Я убираю стол, на котором парни устроили погром, когда кто-то тянет меня за пояс юбки:

– Детка!

Тим небрит, непричесан, он даже не переодевался с тех пор, как я его видела. Фланелевые пижамные брюки жарким летом – абсурд. В стиральную машину они явно не попадали.

– Мне нужен нал, ты, богатенькая детка!

Неприятно… Тим знает, вернее, знал, как сильно я ненавижу этот ярлык, наклеенный на меня девчонками из плавательных команд-соперниц.

– Тим, я тебе денег не дам.

– Потому что я «потрачу деньги на выпивку», да? – насмешливо спрашивает он визгливым голосом, копируя мою маму. Именно так она говорила в Нью-Хейвене, когда мы проходили мимо бездомных. – Ну, это далеко не факт. Я могу потратить их на травку. Или на порошок, если ты расщедришься, а мне повезет. Ну, дай мне полсотни!

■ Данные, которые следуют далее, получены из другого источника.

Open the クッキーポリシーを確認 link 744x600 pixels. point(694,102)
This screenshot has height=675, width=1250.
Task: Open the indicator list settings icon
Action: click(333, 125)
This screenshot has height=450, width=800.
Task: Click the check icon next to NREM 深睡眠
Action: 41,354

Тим прислоняется к стойке, скрещивает руки на груди и поднимает подбородок.

Я встречаю его взгляд. Мы в гляделки играем?

Неожиданно Тим бросается к карману моей юбки, в который я складываю чаевые:

– Для тебя это пустяки. Саманта, для чего ты работаешь? Просто дай мне пару баксов!

Я отстраняюсь так резко, что, боюсь, дешевая ткань юбки порвется.

– Тим, прекрати! Я ничего тебе не дам!

Он качает головой:

– Ты была классной девчонкой. Когда в сучку превратилась?

– Когда ты стал говнюком.

Я проношусь мимо него с подносом, заставленным грязной посудой. На глаза наворачиваются слезы. «Не смей плакать!» – велю себе я. Но ведь Тим знал меня лучше всех…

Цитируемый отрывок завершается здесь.